REQUIRED ACTION
Every line of the material must come back exactly as given.

MATERIAL SHOWN

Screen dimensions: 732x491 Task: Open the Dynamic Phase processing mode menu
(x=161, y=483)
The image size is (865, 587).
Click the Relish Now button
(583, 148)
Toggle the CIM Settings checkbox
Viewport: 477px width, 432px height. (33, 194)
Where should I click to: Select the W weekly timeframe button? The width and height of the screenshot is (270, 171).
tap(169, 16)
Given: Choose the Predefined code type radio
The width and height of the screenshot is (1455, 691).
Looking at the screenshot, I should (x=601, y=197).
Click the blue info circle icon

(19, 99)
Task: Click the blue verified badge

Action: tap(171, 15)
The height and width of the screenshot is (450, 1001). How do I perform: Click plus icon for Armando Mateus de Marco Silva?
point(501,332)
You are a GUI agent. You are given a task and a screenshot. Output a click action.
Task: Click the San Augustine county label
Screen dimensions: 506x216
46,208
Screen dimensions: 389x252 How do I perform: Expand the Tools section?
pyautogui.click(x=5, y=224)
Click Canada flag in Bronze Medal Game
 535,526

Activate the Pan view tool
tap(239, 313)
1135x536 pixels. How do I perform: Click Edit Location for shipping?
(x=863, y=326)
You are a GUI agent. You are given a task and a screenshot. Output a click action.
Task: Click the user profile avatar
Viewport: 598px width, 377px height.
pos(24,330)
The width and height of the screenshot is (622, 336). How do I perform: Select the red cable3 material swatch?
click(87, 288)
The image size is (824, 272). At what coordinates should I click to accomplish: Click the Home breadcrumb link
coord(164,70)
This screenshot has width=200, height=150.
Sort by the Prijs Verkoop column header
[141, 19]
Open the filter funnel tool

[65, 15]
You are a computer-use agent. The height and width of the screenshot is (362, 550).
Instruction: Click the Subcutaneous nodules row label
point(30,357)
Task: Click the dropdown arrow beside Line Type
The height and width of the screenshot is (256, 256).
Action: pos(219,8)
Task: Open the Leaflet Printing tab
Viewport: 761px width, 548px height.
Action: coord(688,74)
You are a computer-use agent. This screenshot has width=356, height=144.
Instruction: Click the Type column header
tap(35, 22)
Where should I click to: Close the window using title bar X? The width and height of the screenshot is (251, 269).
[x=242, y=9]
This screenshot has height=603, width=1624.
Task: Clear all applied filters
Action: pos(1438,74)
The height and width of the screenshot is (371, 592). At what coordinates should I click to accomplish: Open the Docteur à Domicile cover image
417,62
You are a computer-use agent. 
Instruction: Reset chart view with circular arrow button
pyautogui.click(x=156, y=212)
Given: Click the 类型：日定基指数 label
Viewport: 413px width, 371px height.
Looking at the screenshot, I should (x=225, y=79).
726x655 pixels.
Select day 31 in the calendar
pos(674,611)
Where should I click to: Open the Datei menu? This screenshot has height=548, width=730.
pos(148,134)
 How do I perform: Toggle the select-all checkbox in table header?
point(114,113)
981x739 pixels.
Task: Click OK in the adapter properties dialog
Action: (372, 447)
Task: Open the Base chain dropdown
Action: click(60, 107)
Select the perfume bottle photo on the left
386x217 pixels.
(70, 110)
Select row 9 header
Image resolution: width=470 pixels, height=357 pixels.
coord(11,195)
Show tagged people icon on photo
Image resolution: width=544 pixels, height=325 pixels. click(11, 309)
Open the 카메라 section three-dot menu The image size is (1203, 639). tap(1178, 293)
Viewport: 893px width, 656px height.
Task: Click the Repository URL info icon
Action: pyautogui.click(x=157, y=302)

TASK RESPONSE
Screen dimensions: 732x491 Task: Open the Dynamic Phase processing mode menu
(x=161, y=483)
The image size is (865, 587).
Click the Relish Now button
(583, 148)
Toggle the CIM Settings checkbox
Viewport: 477px width, 432px height. (33, 194)
Where should I click to: Select the W weekly timeframe button? The width and height of the screenshot is (270, 171).
tap(169, 16)
Given: Choose the Predefined code type radio
The width and height of the screenshot is (1455, 691).
Looking at the screenshot, I should (x=601, y=197).
Click the blue info circle icon

(19, 99)
Task: Click the blue verified badge

Action: tap(171, 15)
The height and width of the screenshot is (450, 1001). How do I perform: Click plus icon for Armando Mateus de Marco Silva?
point(501,332)
You are a GUI agent. You are given a task and a screenshot. Output a click action.
Task: Click the San Augustine county label
Screen dimensions: 506x216
46,208
Screen dimensions: 389x252 How do I perform: Expand the Tools section?
pyautogui.click(x=5, y=224)
Click Canada flag in Bronze Medal Game
 535,526

Activate the Pan view tool
tap(239, 313)
1135x536 pixels. How do I perform: Click Edit Location for shipping?
(x=863, y=326)
You are a GUI agent. You are given a task and a screenshot. Output a click action.
Task: Click the user profile avatar
Viewport: 598px width, 377px height.
pos(24,330)
The width and height of the screenshot is (622, 336). How do I perform: Select the red cable3 material swatch?
click(87, 288)
The image size is (824, 272). At what coordinates should I click to accomplish: Click the Home breadcrumb link
coord(164,70)
This screenshot has width=200, height=150.
Sort by the Prijs Verkoop column header
[141, 19]
Open the filter funnel tool

[65, 15]
You are a computer-use agent. The height and width of the screenshot is (362, 550).
Instruction: Click the Subcutaneous nodules row label
point(30,357)
Task: Click the dropdown arrow beside Line Type
The height and width of the screenshot is (256, 256).
Action: pos(219,8)
Task: Open the Leaflet Printing tab
Viewport: 761px width, 548px height.
Action: coord(688,74)
You are a computer-use agent. This screenshot has width=356, height=144.
Instruction: Click the Type column header
tap(35, 22)
Where should I click to: Close the window using title bar X? The width and height of the screenshot is (251, 269).
[x=242, y=9]
This screenshot has height=603, width=1624.
Task: Clear all applied filters
Action: pos(1438,74)
The height and width of the screenshot is (371, 592). At what coordinates should I click to accomplish: Open the Docteur à Domicile cover image
417,62
You are a computer-use agent. 
Instruction: Reset chart view with circular arrow button
pyautogui.click(x=156, y=212)
Given: Click the 类型：日定基指数 label
Viewport: 413px width, 371px height.
Looking at the screenshot, I should (x=225, y=79).
726x655 pixels.
Select day 31 in the calendar
pos(674,611)
Where should I click to: Open the Datei menu? This screenshot has height=548, width=730.
pos(148,134)
 How do I perform: Toggle the select-all checkbox in table header?
point(114,113)
981x739 pixels.
Task: Click OK in the adapter properties dialog
Action: (372, 447)
Task: Open the Base chain dropdown
Action: click(60, 107)
Select the perfume bottle photo on the left
386x217 pixels.
(70, 110)
Select row 9 header
Image resolution: width=470 pixels, height=357 pixels.
coord(11,195)
Show tagged people icon on photo
Image resolution: width=544 pixels, height=325 pixels. click(11, 309)
Open the 카메라 section three-dot menu The image size is (1203, 639). tap(1178, 293)
Viewport: 893px width, 656px height.
Task: Click the Repository URL info icon
Action: pyautogui.click(x=157, y=302)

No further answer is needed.